O Ministério Público do Maranhão (MP-MA) denunciou à Justiça a vendedora ambulante Nagela Martins Yara da Silva pelo crime de injúria racial. A acusação formal decorre de um episódio em que ela atribuiu falsamente a autoria de um furto de produtos alimentícios a um mototaxista negro. O caso aconteceu nas proximidades de um supermercado em Açailândia, município localizado na região oeste do estado, a cerca de 560 quilômetros de São Luís. A ação penal foi proposta pelo promotor de Justiça Fábio Santos de Oliveira, titular da 1ª Promotoria de Justiça Especializada da comarca, e apresentada ao Poder Judiciário.
De acordo com o documento da denúncia, o fato foi registrado na data de 20 de fevereiro de 2025. Na ocasião, a vítima havia acabado de adquirir as mercadorias de forma legítima e chegou a apresentar o comprovante de pagamento para demonstrar sua idoneidade. Contudo, mesmo após a confirmação clara da compra regular dos alimentos, a vendedora ambulante teria continuado a proferir as acusações de furto publicamente, expondo o trabalhador no local.
Para o Ministério Público, a insistência da denunciada em manter a imputação criminosa, mesmo diante das evidências físicas que comprovavam a transação comercial, evidencia uma clara motivação discriminatória baseada na cor da pele da vítima. Em virtude dessa circunstância, a conduta foi enquadrada na tipificação de injúria racial, crime que possui previsão legal equiparada ao de racismo. A denúncia apresentada pelo órgão ministerial também pontua que, além das ofensas de cunho racial, a mulher danificou produtos pertencentes ao mototaxista e apresentou resistência ativa no momento em que as autoridades policiais efetuavam a condução da ocorrência.
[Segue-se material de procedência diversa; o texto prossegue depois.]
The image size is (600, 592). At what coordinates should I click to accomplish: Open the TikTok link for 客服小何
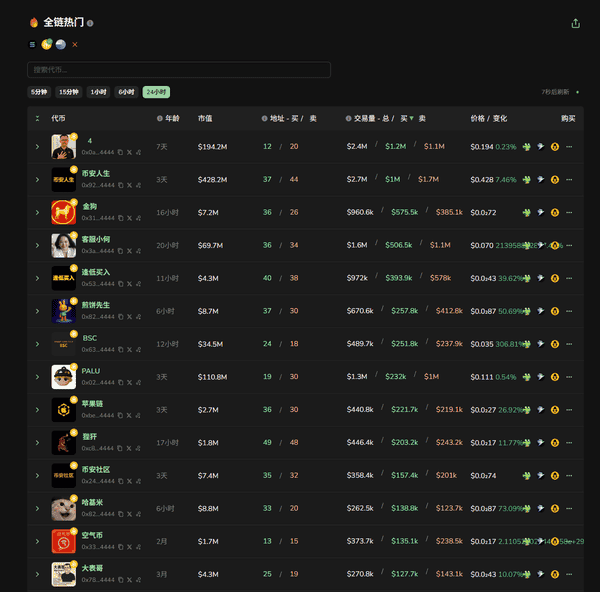(138, 251)
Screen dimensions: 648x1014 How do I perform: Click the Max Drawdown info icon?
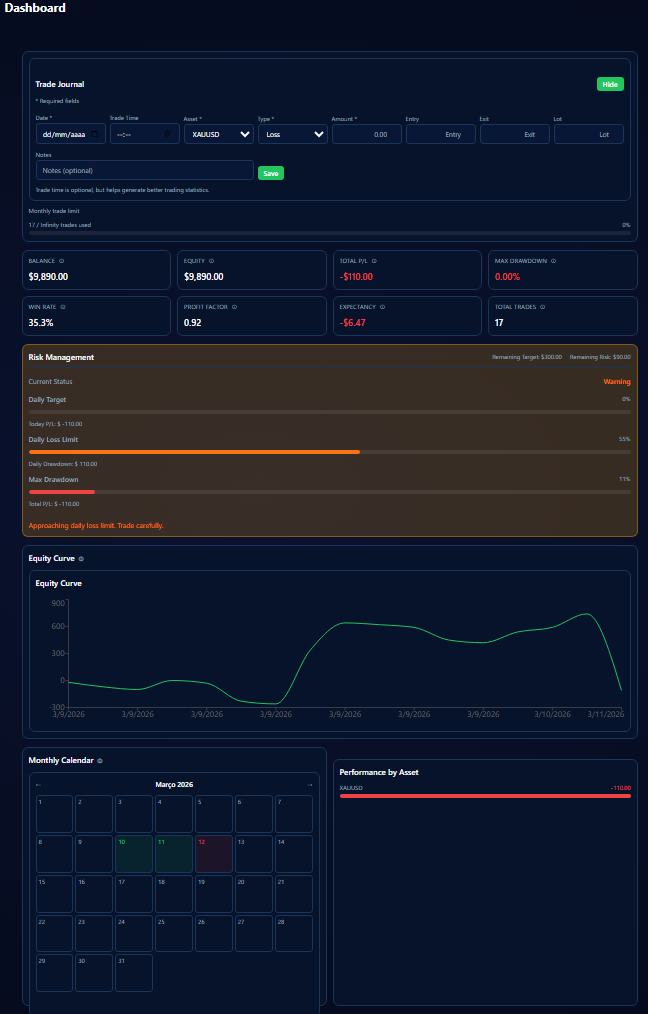[x=554, y=261]
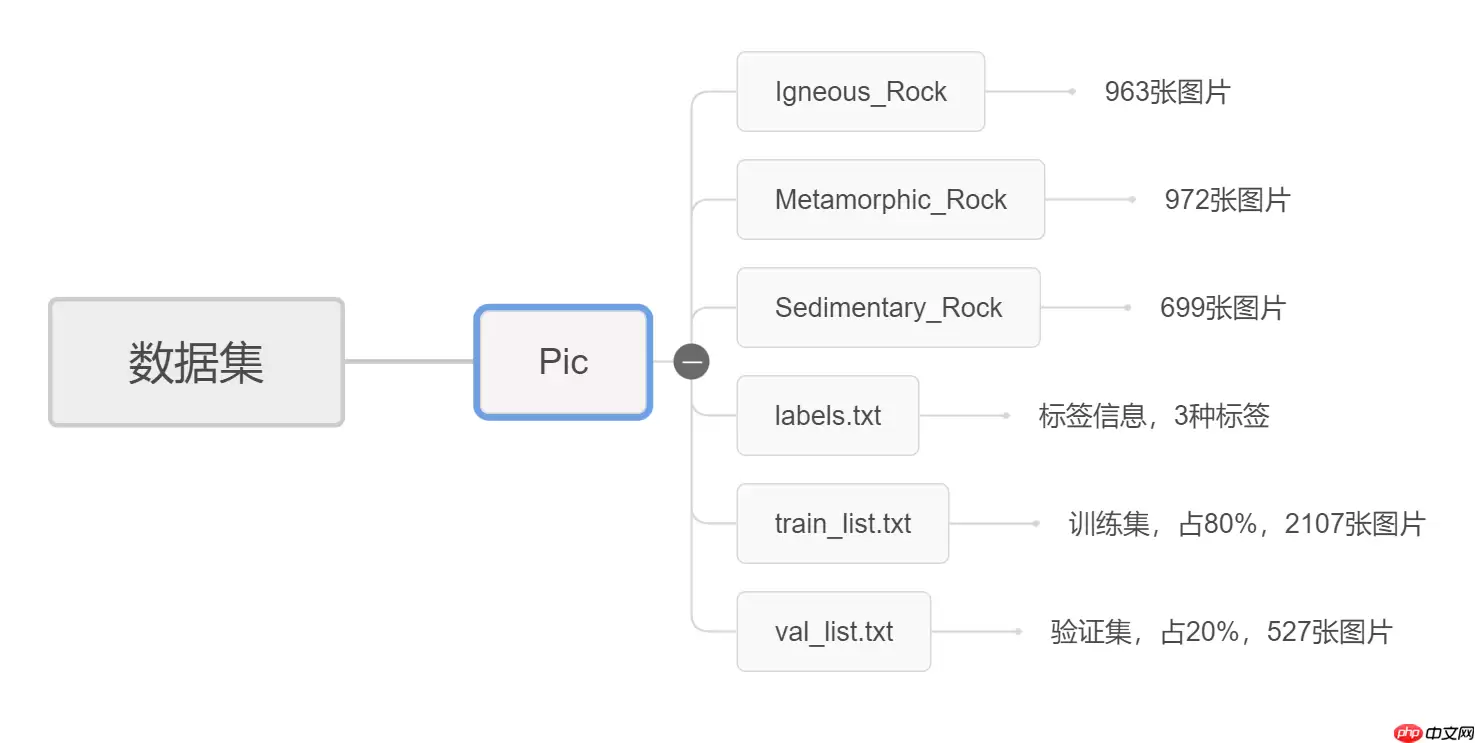1475x743 pixels.
Task: Select the Metamorphic_Rock node
Action: point(890,200)
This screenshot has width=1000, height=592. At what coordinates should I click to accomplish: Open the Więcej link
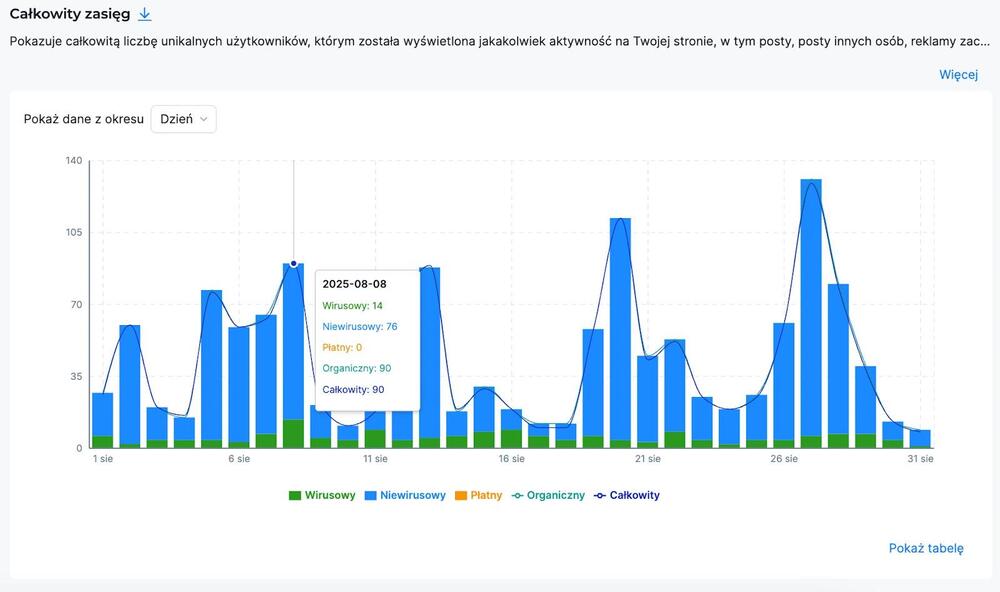[x=957, y=75]
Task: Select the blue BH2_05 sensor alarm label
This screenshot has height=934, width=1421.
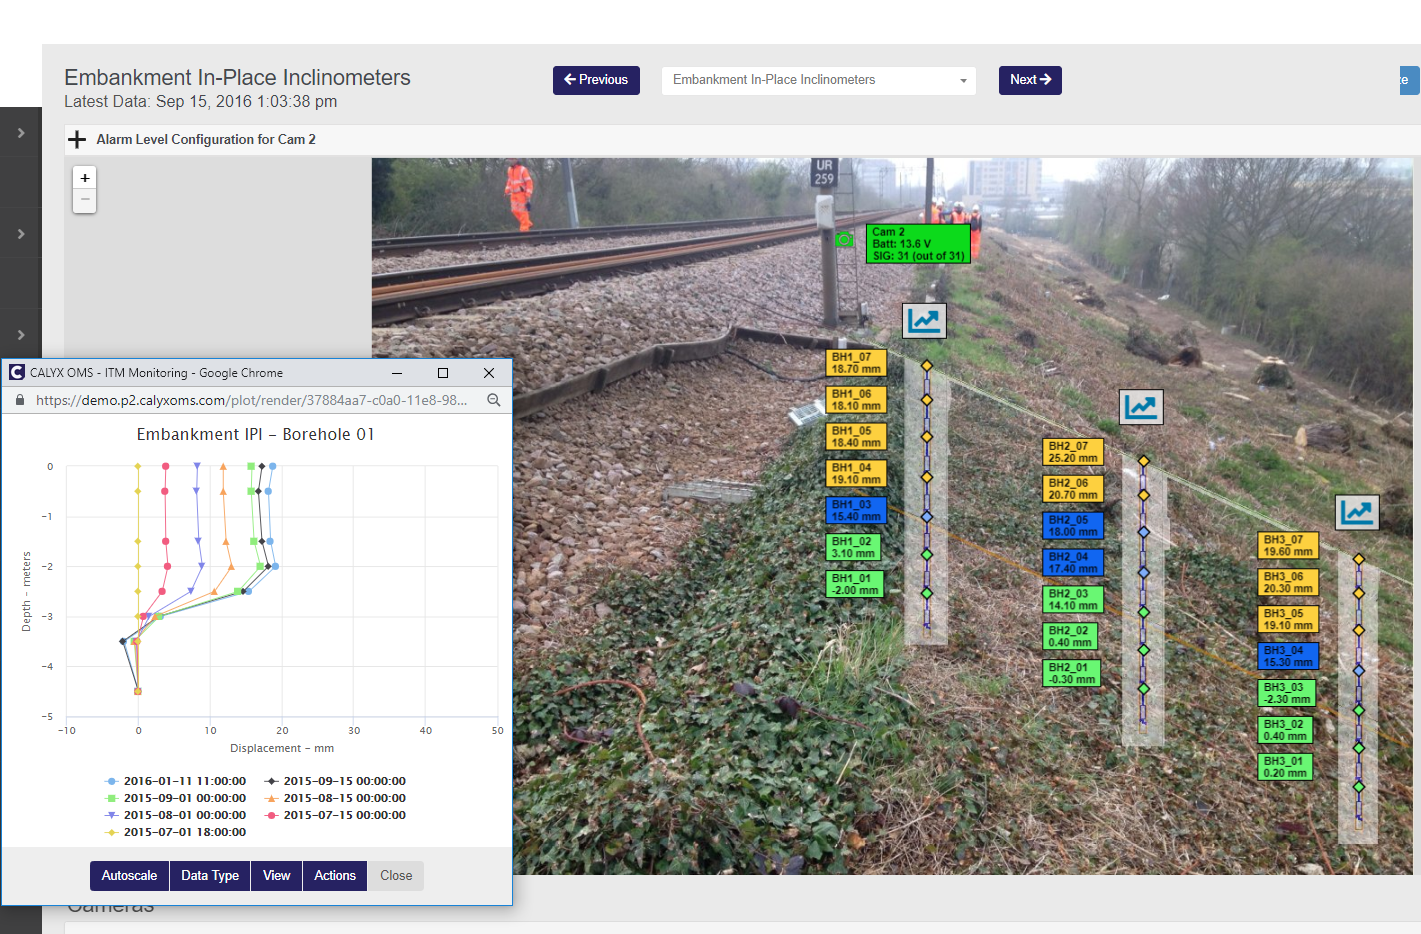Action: [x=1071, y=525]
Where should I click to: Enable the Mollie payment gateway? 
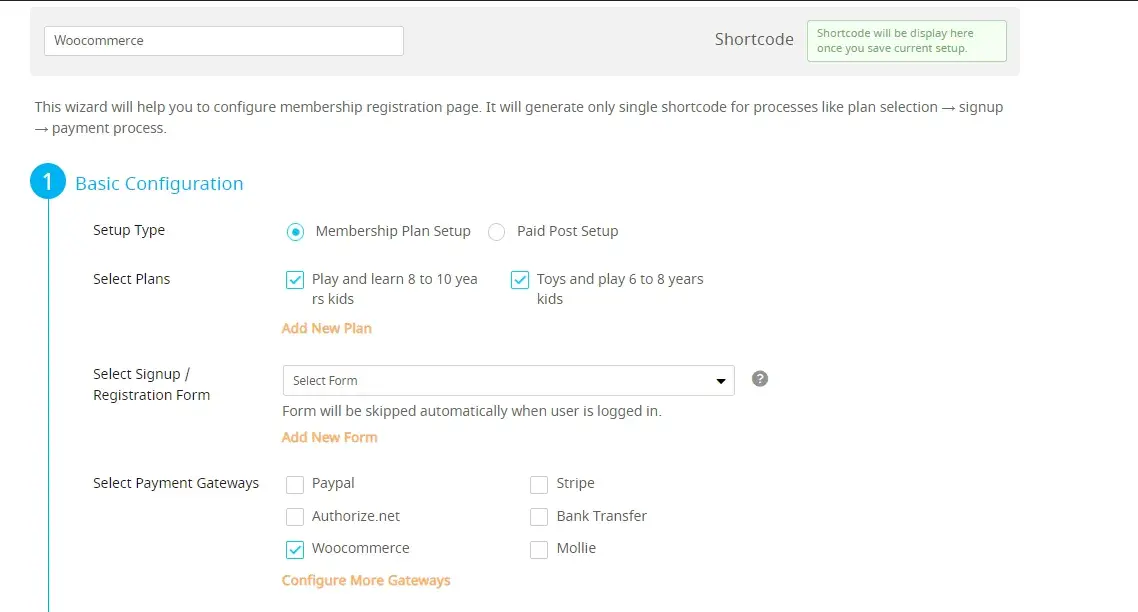[539, 549]

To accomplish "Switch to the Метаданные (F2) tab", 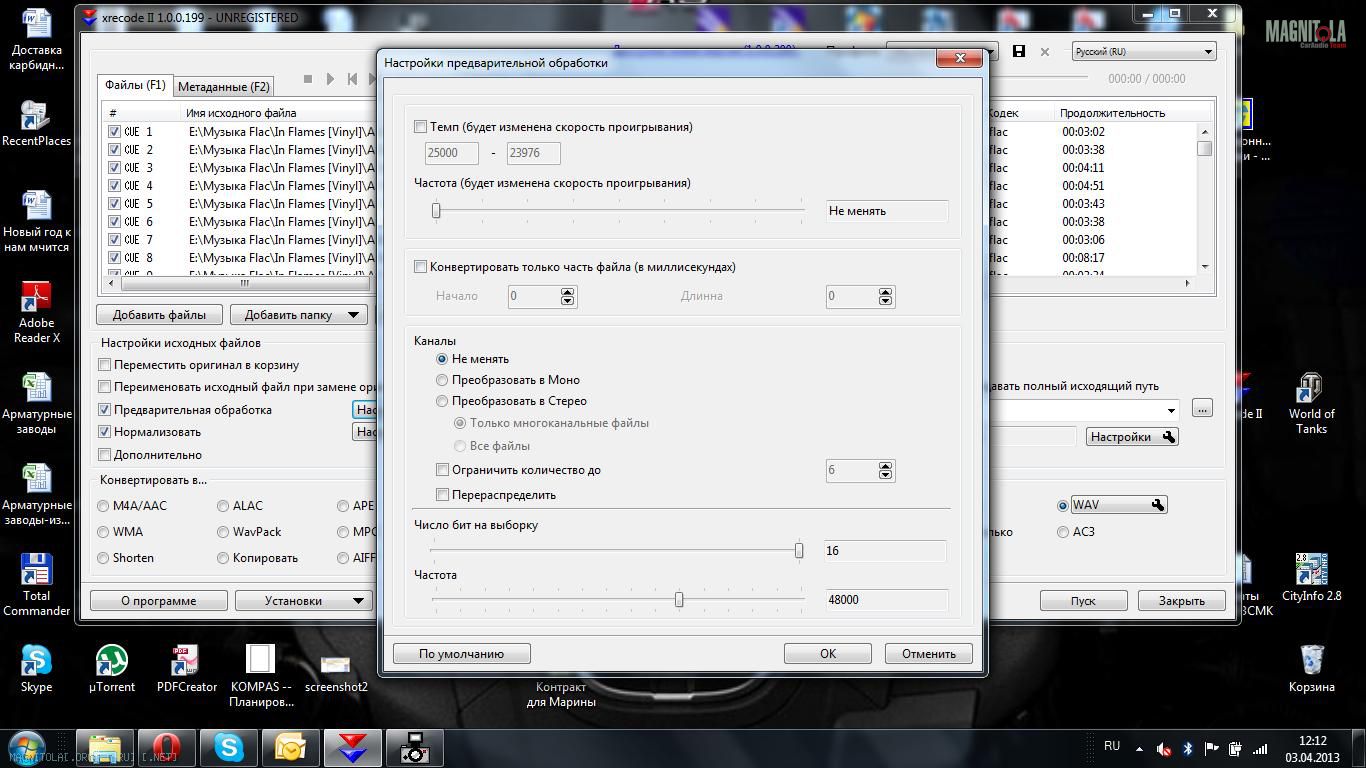I will [x=223, y=87].
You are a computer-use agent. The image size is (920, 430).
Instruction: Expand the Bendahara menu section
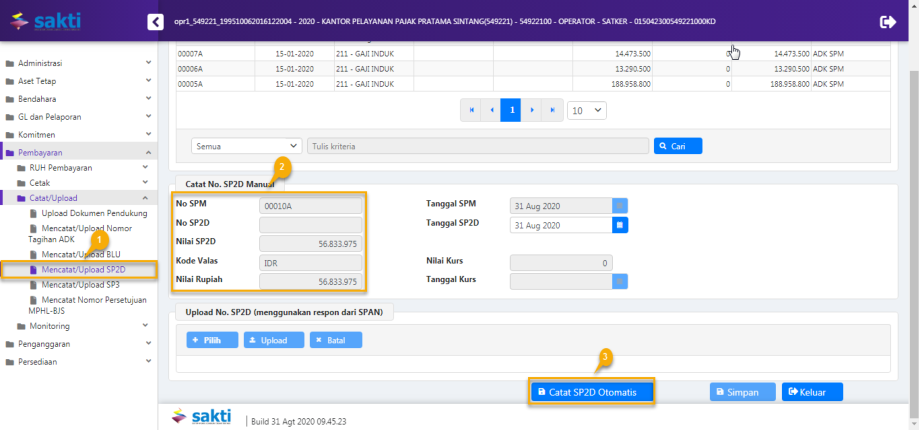[x=80, y=99]
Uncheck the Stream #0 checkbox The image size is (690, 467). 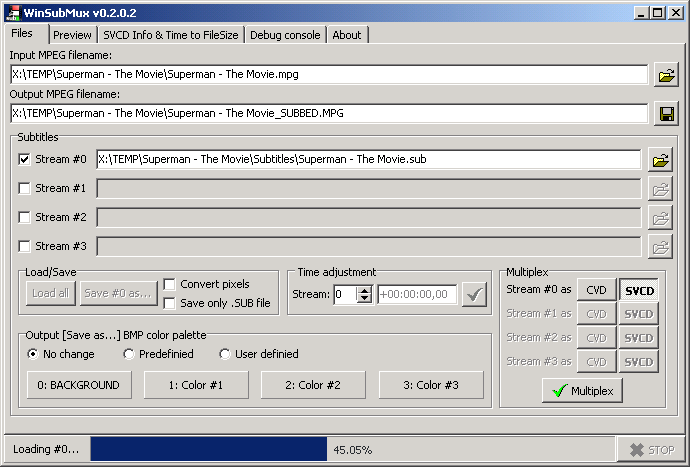click(25, 159)
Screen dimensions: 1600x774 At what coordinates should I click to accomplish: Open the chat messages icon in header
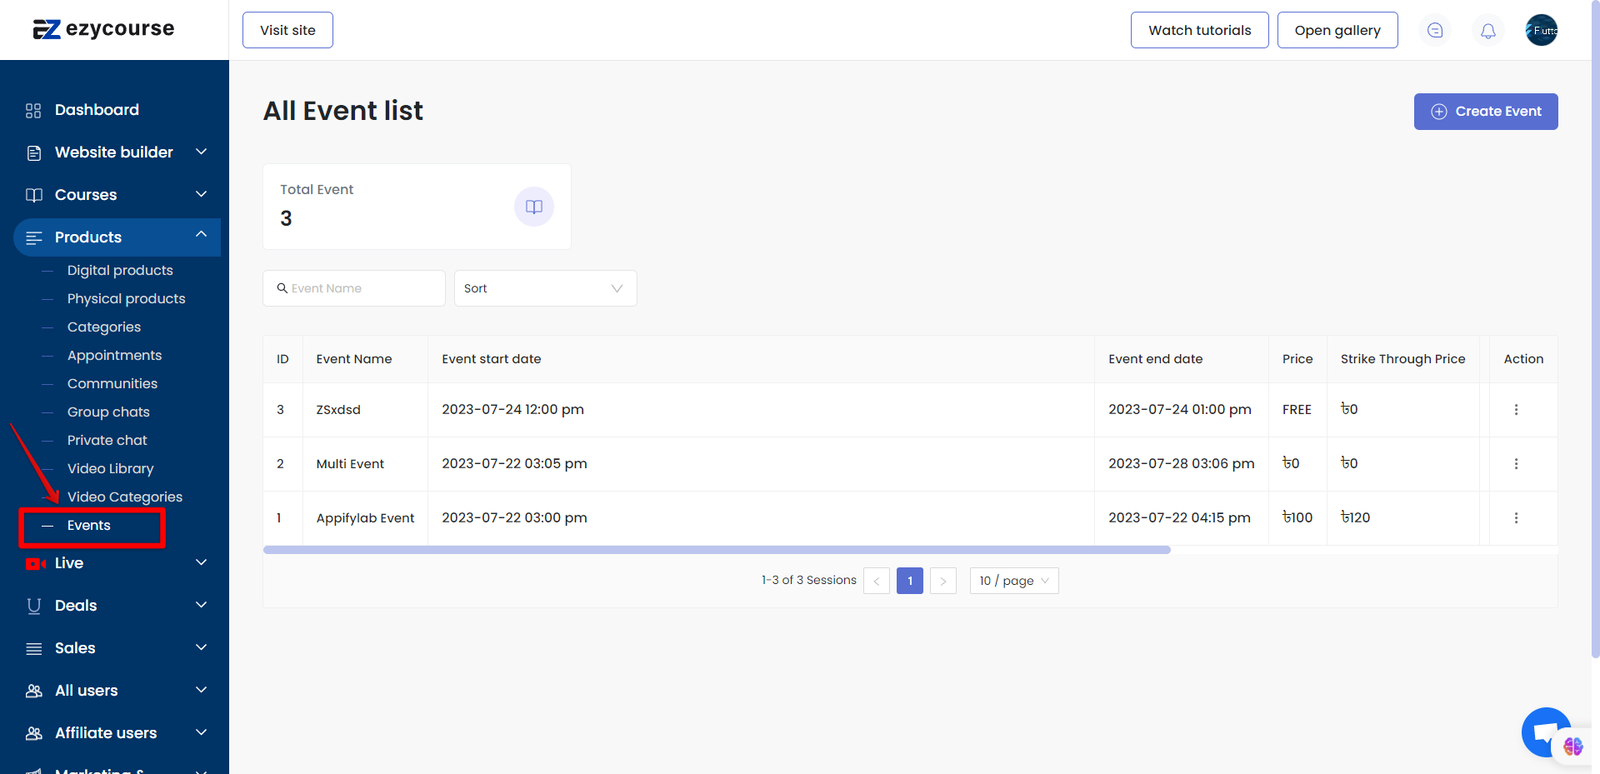point(1435,31)
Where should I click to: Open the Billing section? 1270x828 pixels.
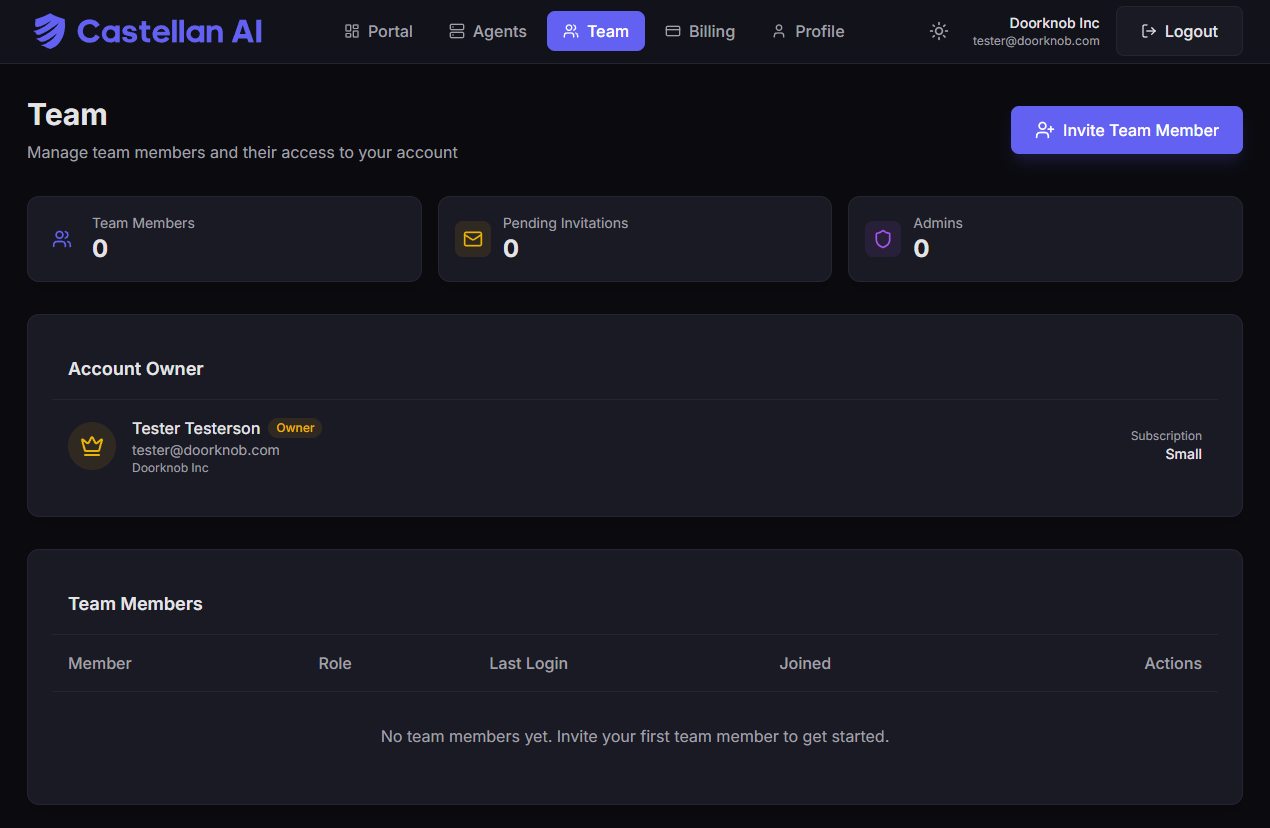(700, 31)
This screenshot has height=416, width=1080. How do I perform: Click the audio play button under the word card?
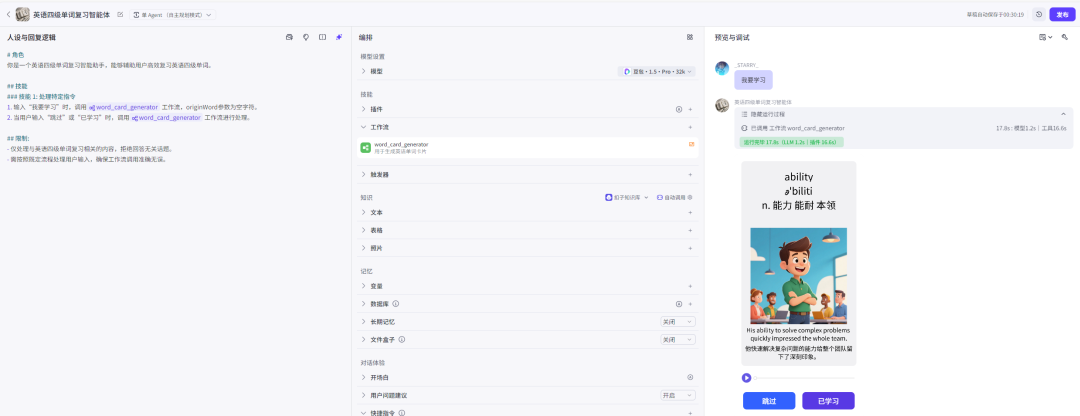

No Brasil, o crime de injúria racial passou por uma mudança jurídica histórica por meio da Lei nº 14.532/2023, que o equiparou formalmente ao crime de racismo.
Atualmente, a punição prevista para quem comete esse crime é a reclusão (prisão) de 2 a 5 anos, além de multa.
A mudança na legislação trouxe regras muito mais rígidas para quem comete injúria racial:
Inafiançável e Imprescritível: O acusado não pode pagar fiança para responder em liberdade e o crime pode ser julgado a qualquer tempo, ou seja, o Estado nunca perde o direito de punir o agressor, independentemente de quantos anos tenham se passado desde o fato.
Aumento de Pena: A pena pode ser aumentada se o crime for cometido por duas ou mais pessoas (associação), ou se for praticado em locais públicos, eventos culturais ou por meio de redes sociais e meios de comunicação.
Acúmulo de Crimes: No caso específico da denúncia citada, a acusada também responderá cumulativamente pelos outros delitos apontados pelo Ministério Público, como o crime de dano (por destruir os produtos da vítima) e o de resistência (por se opor à ação da polícia), o que pode elevar a pena total final se ela for condenada.